Human jokes tend to have other elements. I'm not sure how much sex tends to be a common element in jokes because it is a topic with social inhibitions, and how much it reflects the importance of reproduction to living creatures. In favor of the first explanation is the widespread nature of other kinds of "toilet humor" which may reflect necessary body functions, but not ones that are at the level of DNA's demand to copy itself as much as possible. If sex is a common humor element because of social inhibitions, it's not so clear whether it would be common in extraterrestrial humor.

Another common element in humor is making fun of "them". You don't tell light bulb jokes about "us". This may partly be no more than another way to say "I am clever" or "We are clever", with the others portrayed as dumb only as contrast to highlight how smart we are. On the other hand, humans may really care about the fact "'they' are dumb". We may have a deep-seated "us vs. them" psychology. It is reasonable for evolution to give us a perspective that makes us prefer, protect and promote our own corner of the gene pool. If individuals of an intelligent species are molded to favor those closest to their own combination of genes, they will to one degree or another disfavor those with less similar genes. If humor (or parallel forms) are used by intelligent species to say "I am clever", it may be common to use the same form to express "they are not clever".

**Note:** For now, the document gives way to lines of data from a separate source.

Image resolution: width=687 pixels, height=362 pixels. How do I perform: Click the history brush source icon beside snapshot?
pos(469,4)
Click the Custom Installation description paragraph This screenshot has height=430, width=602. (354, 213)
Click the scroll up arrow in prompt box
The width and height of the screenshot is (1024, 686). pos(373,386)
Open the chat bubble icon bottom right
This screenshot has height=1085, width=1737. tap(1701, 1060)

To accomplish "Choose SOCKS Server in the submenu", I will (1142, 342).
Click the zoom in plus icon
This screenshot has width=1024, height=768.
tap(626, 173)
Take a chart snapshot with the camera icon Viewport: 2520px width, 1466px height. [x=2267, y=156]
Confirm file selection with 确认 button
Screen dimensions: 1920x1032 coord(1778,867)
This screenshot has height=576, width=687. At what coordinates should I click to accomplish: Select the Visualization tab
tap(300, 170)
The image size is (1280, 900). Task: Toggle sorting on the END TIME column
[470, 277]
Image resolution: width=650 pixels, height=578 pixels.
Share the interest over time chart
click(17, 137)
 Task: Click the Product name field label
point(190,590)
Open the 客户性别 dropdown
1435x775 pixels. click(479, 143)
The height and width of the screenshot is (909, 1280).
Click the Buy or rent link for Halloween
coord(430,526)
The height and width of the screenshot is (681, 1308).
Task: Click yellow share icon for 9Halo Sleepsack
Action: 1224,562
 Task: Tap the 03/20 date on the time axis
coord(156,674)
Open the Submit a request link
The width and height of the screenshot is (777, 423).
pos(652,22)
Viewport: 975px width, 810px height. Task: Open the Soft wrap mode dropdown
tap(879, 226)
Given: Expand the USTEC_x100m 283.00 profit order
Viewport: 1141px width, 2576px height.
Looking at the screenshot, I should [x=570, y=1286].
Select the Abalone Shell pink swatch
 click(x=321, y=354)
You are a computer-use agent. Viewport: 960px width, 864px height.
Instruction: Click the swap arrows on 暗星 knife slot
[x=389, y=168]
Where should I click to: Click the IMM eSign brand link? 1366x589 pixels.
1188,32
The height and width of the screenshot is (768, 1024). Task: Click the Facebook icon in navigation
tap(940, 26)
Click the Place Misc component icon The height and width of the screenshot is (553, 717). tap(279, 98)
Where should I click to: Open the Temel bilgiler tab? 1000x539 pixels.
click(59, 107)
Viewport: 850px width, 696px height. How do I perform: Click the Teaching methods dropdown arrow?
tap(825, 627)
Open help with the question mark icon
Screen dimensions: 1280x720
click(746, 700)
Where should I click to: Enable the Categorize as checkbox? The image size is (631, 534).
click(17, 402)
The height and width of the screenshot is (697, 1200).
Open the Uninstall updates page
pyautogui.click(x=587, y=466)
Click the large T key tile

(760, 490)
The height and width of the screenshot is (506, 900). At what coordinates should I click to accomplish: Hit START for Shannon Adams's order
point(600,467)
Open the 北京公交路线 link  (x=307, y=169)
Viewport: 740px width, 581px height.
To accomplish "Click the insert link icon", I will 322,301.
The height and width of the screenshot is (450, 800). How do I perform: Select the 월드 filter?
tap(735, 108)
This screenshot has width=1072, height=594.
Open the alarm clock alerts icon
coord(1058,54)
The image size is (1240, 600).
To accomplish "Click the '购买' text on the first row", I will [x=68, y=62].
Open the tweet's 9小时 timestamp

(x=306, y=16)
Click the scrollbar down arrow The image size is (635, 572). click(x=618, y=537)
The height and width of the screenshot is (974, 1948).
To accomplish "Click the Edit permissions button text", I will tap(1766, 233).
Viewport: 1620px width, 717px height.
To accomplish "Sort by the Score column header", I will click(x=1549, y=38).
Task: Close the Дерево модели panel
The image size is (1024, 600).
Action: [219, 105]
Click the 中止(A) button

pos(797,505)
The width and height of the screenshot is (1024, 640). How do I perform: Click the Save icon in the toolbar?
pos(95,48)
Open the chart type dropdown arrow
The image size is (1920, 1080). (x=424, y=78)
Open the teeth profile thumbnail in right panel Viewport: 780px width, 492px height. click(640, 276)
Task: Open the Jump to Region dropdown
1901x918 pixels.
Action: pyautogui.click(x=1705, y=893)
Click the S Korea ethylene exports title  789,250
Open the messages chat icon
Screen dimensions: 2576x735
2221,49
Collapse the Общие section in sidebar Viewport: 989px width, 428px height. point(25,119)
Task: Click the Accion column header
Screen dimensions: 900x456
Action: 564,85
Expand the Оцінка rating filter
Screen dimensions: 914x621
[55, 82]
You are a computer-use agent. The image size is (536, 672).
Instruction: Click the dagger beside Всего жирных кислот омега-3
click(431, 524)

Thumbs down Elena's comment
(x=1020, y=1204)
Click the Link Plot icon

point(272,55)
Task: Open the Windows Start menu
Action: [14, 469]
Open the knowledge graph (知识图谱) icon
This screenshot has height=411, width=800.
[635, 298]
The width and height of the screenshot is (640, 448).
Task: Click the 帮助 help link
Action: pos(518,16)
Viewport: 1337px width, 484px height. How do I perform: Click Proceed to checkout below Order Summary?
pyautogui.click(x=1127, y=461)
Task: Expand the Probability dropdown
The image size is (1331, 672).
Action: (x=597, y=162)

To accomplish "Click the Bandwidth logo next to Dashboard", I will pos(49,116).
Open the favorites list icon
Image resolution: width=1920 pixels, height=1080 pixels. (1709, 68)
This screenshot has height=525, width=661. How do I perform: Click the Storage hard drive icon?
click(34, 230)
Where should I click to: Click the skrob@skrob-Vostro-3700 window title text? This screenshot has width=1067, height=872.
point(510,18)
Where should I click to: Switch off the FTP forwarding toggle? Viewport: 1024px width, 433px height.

(But it's not a joke to say: "These Martians were so dumb they couldn't figure out to twist their wrists to change a light bulb. So they had one guy stand on a ladder while two guys turned the ladder." Saying "they are dumb" is only funny if you have to "get the joke".)

Somewhere, a comedian may be asking an audience, "How many Earthlings does it take to change an illuminator? [Pause] None! They're still using [pause, snicker] light bulbs!"